## Aim
Summarize the bug thread below in two sentences.
START Passage provided
The only known way to do it right is is to run:
$ otool -tv thelibrary.a | grep ^.......2
and if anything is printed, it's thumb.
*** Bug 1686 has been marked as a duplicate of this bug. ***
Created attachment 777 [details]
Zoltan, I hope this description can help you fix / workaround this bug:
The issue is that the linker inserts code in between methods for an assembly, and since we store offsets to methods in the aot compiled assembly those offsets end up all wrong once the linker has done its job.
To illustrate attached is a partial disassembled mscorlib.
For System_Runtime_Remoting__Lease_CheckNextSponsor the code offset is correct. The next method we aot compiled is System_Runtime_Remoting_Lifetime_Lease_ProcessSponsorResponse_object_bool (line 969), which in mscorlib.s (and mscorlib.o) is just after System_Runtime_Remoting__Lease_CheckNextSponsor, and the offset we store in the aot image makes the runtime return line 162 as the start of System_Runtime_Remoting_Lifetime_Lease_ProcessSponsorResponse_object_bool, but that is where the linker has decided to do some magic and has inserted some other code. This causes us to randomly execute random code.
I just tried storing the actual location of the method in code_offsets instead of just a calculated offset, and the code_offsets array is then correctly linked to point to the actual methods and not random memory (but this has other consequences so it doesn't work as-is):
Zoltan: last comment has a description of the problem
Sorry, the attachment is a from the final linked binary, not mscorlib.
Storing the actual methods can work, however, it might require runtime relocations, so it might be slower. Can you check that at runtime, the array
contains the actual methods ? i.e. at aot-runtime.c, around line 1209, the
'amodule->code_offsets' array should point to the methods themselves.
Created attachment 783 [details]
I can confirm that with the following patch: https://gist.github.com/924cf21eb19aafce003c the elements of the code_offsets array point to the methods themselves (see attached gdb log).
Please try the attached patch with complex apps.
END Passage provided
START Dataset rows
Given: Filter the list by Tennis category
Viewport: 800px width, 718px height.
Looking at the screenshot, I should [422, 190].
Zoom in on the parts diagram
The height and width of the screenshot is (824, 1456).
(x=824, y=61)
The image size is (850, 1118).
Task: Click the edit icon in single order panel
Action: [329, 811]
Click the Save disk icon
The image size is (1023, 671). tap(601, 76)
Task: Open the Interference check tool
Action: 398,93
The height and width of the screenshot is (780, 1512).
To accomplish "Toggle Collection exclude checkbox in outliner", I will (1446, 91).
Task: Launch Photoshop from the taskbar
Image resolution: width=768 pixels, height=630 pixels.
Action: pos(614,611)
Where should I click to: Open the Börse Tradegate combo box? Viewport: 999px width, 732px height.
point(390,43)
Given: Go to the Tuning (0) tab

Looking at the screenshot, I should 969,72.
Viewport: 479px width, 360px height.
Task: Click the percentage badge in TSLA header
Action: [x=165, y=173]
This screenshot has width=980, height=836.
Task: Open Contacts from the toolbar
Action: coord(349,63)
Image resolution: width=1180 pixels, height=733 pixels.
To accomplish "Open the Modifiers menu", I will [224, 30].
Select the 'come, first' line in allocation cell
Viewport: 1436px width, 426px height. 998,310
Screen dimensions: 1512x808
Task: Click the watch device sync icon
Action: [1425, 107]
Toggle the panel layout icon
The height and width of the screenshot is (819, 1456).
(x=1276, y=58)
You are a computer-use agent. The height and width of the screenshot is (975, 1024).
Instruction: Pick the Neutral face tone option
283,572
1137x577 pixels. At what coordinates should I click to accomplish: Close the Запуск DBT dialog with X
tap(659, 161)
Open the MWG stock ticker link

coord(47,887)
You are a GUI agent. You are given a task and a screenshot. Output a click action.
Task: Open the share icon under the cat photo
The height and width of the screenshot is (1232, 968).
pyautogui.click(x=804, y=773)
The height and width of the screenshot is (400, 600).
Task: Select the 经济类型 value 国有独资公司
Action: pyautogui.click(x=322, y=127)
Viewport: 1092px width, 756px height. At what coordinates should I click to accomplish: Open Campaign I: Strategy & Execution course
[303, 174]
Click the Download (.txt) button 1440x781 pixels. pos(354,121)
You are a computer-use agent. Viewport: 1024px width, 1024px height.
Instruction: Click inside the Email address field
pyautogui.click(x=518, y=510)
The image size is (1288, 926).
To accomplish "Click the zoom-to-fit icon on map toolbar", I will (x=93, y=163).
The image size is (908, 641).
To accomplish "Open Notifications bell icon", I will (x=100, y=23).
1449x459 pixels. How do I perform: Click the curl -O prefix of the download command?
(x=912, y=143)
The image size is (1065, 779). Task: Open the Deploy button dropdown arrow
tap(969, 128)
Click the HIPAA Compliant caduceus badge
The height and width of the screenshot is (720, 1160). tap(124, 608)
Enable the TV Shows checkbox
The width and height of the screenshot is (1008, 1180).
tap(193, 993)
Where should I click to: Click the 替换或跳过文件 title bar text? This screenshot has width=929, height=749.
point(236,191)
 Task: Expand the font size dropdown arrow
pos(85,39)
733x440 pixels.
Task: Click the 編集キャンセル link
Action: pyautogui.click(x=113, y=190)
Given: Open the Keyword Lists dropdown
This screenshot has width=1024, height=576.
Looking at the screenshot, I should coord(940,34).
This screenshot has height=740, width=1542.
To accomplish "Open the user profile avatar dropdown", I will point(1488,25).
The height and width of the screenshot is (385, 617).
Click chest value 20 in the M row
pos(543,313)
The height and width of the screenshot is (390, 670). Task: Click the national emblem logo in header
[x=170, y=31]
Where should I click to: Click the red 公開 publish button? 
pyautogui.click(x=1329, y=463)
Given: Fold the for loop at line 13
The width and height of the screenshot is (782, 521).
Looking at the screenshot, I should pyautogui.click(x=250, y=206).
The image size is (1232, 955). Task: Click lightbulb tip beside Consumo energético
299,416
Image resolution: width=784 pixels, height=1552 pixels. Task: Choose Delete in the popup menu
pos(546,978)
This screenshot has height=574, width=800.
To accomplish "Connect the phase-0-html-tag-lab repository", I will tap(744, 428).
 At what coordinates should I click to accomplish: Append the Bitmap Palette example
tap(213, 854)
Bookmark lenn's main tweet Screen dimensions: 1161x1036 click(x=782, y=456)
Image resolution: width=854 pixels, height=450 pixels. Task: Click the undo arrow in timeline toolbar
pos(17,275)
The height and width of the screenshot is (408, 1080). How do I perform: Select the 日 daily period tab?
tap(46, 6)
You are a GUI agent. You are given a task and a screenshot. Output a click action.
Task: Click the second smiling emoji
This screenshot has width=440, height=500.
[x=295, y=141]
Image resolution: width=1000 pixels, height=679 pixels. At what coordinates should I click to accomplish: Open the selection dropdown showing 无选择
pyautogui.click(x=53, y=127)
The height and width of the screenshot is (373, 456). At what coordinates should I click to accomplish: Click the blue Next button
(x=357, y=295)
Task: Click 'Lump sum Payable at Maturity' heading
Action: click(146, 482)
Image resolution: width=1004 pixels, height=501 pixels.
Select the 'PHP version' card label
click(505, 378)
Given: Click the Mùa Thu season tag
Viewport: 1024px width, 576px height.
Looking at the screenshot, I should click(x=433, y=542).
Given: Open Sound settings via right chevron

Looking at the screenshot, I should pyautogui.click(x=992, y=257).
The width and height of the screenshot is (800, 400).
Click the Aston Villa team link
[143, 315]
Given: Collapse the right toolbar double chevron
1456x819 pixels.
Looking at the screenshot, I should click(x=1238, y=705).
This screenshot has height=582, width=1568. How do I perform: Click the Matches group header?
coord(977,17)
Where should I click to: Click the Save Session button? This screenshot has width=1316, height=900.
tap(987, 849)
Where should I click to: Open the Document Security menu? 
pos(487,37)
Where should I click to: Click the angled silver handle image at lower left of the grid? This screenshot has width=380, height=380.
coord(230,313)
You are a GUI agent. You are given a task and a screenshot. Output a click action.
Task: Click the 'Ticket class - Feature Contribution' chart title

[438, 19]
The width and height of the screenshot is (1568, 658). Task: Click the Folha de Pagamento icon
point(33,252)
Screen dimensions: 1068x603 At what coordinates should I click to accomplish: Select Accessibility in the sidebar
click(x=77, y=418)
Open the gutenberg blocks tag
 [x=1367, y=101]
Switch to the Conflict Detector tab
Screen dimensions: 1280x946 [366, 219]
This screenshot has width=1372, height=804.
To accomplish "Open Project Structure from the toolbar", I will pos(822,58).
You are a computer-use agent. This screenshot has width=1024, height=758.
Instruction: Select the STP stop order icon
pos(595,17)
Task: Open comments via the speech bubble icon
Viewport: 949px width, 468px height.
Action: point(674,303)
END Dataset rows
## Response below
The linker inserts code between an assembly's methods, so the method offsets stored in the AOT-compiled assembly end up wrong and the runtime can execute random code. Storing the actual method locations in the code_offsets array makes it point to the methods themselves, as a patch confirmed, though this might require runtime relocations and be slower.